What the task requires -
Collect every line of the data below that contains the word "perform". Case counts.
--- START OF Data provided ---
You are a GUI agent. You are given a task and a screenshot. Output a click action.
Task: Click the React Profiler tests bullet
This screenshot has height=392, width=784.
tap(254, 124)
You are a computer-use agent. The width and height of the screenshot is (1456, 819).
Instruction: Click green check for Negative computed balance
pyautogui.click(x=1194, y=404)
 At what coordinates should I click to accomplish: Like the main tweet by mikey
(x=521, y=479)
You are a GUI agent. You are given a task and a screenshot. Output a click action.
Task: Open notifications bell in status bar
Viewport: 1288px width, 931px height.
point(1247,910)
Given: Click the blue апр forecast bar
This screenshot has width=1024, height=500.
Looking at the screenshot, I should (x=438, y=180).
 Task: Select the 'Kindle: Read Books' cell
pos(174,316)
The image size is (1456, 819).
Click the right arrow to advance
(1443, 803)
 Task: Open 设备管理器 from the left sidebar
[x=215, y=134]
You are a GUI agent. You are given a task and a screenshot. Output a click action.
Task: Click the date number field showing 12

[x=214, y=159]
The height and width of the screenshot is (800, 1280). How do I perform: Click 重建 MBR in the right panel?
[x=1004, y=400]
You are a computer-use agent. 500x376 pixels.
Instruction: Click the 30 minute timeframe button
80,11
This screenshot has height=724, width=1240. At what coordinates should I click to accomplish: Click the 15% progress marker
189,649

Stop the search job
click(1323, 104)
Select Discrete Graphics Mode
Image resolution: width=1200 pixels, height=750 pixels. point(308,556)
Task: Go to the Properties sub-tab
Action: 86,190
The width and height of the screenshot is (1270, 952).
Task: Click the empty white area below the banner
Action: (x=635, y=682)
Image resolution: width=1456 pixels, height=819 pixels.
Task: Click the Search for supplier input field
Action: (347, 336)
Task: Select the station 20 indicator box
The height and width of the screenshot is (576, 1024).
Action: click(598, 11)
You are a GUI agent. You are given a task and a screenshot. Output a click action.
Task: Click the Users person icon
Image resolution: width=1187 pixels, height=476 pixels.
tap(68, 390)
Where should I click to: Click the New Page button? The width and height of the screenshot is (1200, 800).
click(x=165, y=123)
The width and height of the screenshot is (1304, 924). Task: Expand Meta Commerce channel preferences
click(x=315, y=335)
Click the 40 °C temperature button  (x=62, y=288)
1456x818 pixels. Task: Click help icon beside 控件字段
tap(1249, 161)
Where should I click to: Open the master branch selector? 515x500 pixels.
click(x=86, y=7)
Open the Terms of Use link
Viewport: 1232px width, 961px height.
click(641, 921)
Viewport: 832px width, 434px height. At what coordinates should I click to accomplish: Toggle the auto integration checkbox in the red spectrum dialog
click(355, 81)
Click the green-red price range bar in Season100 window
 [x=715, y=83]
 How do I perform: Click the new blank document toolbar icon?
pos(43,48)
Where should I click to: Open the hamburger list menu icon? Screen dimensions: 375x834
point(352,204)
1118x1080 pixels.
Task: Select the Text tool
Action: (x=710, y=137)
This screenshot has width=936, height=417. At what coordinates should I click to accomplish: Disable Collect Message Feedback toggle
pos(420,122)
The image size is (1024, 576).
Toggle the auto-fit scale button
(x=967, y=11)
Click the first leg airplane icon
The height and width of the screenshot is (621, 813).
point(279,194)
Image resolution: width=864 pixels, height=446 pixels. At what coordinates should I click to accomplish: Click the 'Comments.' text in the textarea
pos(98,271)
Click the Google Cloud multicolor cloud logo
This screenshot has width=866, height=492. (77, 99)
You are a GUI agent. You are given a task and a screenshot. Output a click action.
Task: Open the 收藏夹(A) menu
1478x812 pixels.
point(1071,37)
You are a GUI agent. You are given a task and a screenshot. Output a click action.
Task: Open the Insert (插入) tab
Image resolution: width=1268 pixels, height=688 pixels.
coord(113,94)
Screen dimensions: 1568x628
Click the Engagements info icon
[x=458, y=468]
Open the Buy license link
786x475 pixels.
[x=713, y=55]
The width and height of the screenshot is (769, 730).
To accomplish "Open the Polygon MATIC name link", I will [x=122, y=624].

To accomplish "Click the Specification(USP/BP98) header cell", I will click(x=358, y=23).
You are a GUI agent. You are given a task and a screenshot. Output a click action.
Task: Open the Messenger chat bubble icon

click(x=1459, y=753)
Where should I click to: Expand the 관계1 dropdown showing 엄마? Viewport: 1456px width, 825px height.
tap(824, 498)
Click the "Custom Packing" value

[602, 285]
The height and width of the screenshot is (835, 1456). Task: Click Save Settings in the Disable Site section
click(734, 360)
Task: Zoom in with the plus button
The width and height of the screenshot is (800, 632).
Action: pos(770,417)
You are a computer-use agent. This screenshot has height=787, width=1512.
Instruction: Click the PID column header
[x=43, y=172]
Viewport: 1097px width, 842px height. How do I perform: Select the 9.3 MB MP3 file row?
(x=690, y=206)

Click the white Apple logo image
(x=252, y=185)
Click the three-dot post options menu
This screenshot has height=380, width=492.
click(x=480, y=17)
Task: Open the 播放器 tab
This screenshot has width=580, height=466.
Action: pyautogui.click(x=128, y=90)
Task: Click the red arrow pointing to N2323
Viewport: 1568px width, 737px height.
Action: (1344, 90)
--- END OF Data provided ---
Problem solution -
The height and width of the screenshot is (800, 1280). How do I perform: Click 重建 MBR in the right panel?
 How do I perform: Click the new blank document toolbar icon?
Viewport: 1097px width, 842px height. How do I perform: Select the 9.3 MB MP3 file row?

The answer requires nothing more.